▶ TASK GOAL
Below are some records; return each one exactly as written.

═══ RECORDS TO PROCESS ═══

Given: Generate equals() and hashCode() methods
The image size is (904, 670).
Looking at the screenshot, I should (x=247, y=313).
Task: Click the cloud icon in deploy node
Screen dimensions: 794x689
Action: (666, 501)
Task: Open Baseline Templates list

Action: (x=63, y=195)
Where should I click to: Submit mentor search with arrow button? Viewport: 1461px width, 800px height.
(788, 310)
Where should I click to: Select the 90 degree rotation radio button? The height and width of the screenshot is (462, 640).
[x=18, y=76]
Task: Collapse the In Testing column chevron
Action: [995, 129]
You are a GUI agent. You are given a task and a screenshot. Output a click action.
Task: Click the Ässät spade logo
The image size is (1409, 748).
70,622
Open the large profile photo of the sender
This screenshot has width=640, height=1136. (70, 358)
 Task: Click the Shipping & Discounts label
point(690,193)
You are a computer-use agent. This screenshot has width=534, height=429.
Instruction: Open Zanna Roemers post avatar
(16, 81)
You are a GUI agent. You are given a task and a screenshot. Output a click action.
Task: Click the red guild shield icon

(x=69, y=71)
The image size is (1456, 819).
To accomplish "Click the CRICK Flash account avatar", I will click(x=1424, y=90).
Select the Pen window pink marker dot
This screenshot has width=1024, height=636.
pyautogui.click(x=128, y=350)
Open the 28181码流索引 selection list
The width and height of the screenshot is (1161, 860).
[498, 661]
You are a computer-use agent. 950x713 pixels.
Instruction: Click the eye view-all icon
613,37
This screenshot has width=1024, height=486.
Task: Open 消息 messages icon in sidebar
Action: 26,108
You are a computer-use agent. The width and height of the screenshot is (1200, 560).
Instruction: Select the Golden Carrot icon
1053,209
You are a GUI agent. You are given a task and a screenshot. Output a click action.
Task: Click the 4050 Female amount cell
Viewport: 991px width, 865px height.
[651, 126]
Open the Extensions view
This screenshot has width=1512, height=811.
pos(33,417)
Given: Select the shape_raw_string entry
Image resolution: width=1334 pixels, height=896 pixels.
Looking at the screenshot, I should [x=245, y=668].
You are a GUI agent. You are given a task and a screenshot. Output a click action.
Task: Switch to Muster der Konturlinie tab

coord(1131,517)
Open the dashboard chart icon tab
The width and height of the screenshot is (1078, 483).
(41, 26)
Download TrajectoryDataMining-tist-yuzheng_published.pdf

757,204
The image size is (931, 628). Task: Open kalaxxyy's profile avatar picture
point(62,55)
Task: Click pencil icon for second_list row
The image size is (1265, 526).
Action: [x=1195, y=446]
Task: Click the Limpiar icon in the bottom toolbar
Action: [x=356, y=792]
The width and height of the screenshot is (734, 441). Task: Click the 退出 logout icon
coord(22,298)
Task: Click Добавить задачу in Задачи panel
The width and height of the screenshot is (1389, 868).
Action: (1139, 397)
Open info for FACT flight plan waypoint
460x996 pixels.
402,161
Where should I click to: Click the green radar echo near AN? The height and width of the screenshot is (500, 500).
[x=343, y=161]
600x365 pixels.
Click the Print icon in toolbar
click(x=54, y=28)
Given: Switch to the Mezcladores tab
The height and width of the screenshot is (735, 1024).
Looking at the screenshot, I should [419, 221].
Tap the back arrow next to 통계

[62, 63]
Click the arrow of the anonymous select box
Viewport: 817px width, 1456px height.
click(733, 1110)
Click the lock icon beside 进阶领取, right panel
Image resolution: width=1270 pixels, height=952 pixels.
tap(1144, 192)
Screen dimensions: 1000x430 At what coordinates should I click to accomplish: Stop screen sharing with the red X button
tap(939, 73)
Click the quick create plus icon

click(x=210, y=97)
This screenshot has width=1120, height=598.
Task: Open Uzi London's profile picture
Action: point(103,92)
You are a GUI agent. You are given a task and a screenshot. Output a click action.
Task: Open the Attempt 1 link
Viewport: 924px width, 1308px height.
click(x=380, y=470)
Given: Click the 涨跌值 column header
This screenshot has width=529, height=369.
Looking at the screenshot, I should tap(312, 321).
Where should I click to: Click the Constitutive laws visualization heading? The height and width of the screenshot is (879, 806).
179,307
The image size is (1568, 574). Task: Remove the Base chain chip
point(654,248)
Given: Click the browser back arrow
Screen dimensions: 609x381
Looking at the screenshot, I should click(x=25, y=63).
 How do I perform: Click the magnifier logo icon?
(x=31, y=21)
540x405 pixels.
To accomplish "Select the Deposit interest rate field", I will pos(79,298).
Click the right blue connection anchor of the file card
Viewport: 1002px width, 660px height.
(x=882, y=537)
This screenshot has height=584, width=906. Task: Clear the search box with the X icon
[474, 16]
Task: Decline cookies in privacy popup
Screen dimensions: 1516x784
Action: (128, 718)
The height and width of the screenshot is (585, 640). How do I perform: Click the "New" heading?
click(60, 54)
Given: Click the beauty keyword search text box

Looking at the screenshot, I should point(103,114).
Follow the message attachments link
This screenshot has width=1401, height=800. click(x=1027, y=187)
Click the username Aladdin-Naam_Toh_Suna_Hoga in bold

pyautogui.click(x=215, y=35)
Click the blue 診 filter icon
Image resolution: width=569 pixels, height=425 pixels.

═══

▶ ANSWER TO THIS PROBLEM
Given: Generate equals() and hashCode() methods
The image size is (904, 670).
Looking at the screenshot, I should (x=247, y=313).
Task: Click the cloud icon in deploy node
Screen dimensions: 794x689
Action: (666, 501)
Task: Open Baseline Templates list

Action: (x=63, y=195)
Where should I click to: Submit mentor search with arrow button? Viewport: 1461px width, 800px height.
(788, 310)
Where should I click to: Select the 90 degree rotation radio button? The height and width of the screenshot is (462, 640).
[x=18, y=76]
Task: Collapse the In Testing column chevron
Action: [995, 129]
You are a GUI agent. You are given a task and a screenshot. Output a click action.
Task: Click the Ässät spade logo
The image size is (1409, 748).
70,622
Open the large profile photo of the sender
This screenshot has width=640, height=1136. (70, 358)
 Task: Click the Shipping & Discounts label
point(690,193)
You are a computer-use agent. This screenshot has width=534, height=429.
Instruction: Open Zanna Roemers post avatar
(16, 81)
You are a GUI agent. You are given a task and a screenshot. Output a click action.
Task: Click the red guild shield icon

(x=69, y=71)
The image size is (1456, 819).
To accomplish "Click the CRICK Flash account avatar", I will click(x=1424, y=90).
Select the Pen window pink marker dot
This screenshot has width=1024, height=636.
pyautogui.click(x=128, y=350)
Open the 28181码流索引 selection list
The width and height of the screenshot is (1161, 860).
[498, 661]
You are a computer-use agent. 950x713 pixels.
Instruction: Click the eye view-all icon
613,37
This screenshot has width=1024, height=486.
Task: Open 消息 messages icon in sidebar
Action: 26,108
You are a computer-use agent. The width and height of the screenshot is (1200, 560).
Instruction: Select the Golden Carrot icon
1053,209
You are a GUI agent. You are given a task and a screenshot. Output a click action.
Task: Click the 4050 Female amount cell
Viewport: 991px width, 865px height.
[651, 126]
Open the Extensions view
This screenshot has width=1512, height=811.
pos(33,417)
Given: Select the shape_raw_string entry
Image resolution: width=1334 pixels, height=896 pixels.
Looking at the screenshot, I should [x=245, y=668].
You are a GUI agent. You are given a task and a screenshot. Output a click action.
Task: Switch to Muster der Konturlinie tab

coord(1131,517)
Open the dashboard chart icon tab
The width and height of the screenshot is (1078, 483).
(41, 26)
Download TrajectoryDataMining-tist-yuzheng_published.pdf

757,204
The image size is (931, 628). Task: Open kalaxxyy's profile avatar picture
point(62,55)
Task: Click pencil icon for second_list row
The image size is (1265, 526).
Action: [x=1195, y=446]
Task: Click the Limpiar icon in the bottom toolbar
Action: [x=356, y=792]
The width and height of the screenshot is (734, 441). Task: Click the 退出 logout icon
coord(22,298)
Task: Click Добавить задачу in Задачи panel
The width and height of the screenshot is (1389, 868).
Action: (1139, 397)
Open info for FACT flight plan waypoint
460x996 pixels.
402,161
Where should I click to: Click the green radar echo near AN? The height and width of the screenshot is (500, 500).
[x=343, y=161]
600x365 pixels.
Click the Print icon in toolbar
click(x=54, y=28)
Given: Switch to the Mezcladores tab
The height and width of the screenshot is (735, 1024).
Looking at the screenshot, I should [419, 221].
Tap the back arrow next to 통계

[62, 63]
Click the arrow of the anonymous select box
Viewport: 817px width, 1456px height.
click(733, 1110)
Click the lock icon beside 进阶领取, right panel
Image resolution: width=1270 pixels, height=952 pixels.
tap(1144, 192)
Screen dimensions: 1000x430 At what coordinates should I click to accomplish: Stop screen sharing with the red X button
tap(939, 73)
Click the quick create plus icon

click(x=210, y=97)
This screenshot has width=1120, height=598.
Task: Open Uzi London's profile picture
Action: point(103,92)
You are a GUI agent. You are given a task and a screenshot. Output a click action.
Task: Open the Attempt 1 link
Viewport: 924px width, 1308px height.
click(x=380, y=470)
Given: Click the 涨跌值 column header
This screenshot has width=529, height=369.
Looking at the screenshot, I should tap(312, 321).
Where should I click to: Click the Constitutive laws visualization heading? The height and width of the screenshot is (879, 806).
179,307
The image size is (1568, 574). Task: Remove the Base chain chip
point(654,248)
Given: Click the browser back arrow
Screen dimensions: 609x381
Looking at the screenshot, I should click(x=25, y=63).
 How do I perform: Click the magnifier logo icon?
(x=31, y=21)
540x405 pixels.
To accomplish "Select the Deposit interest rate field", I will pos(79,298).
Click the right blue connection anchor of the file card
Viewport: 1002px width, 660px height.
(x=882, y=537)
This screenshot has height=584, width=906. Task: Clear the search box with the X icon
[474, 16]
Task: Decline cookies in privacy popup
Screen dimensions: 1516x784
Action: (128, 718)
The height and width of the screenshot is (585, 640). How do I perform: Click the "New" heading?
click(60, 54)
Given: Click the beauty keyword search text box

Looking at the screenshot, I should point(103,114).
Follow the message attachments link
This screenshot has width=1401, height=800. click(x=1027, y=187)
Click the username Aladdin-Naam_Toh_Suna_Hoga in bold

pyautogui.click(x=215, y=35)
Click the blue 診 filter icon
Image resolution: width=569 pixels, height=425 pixels.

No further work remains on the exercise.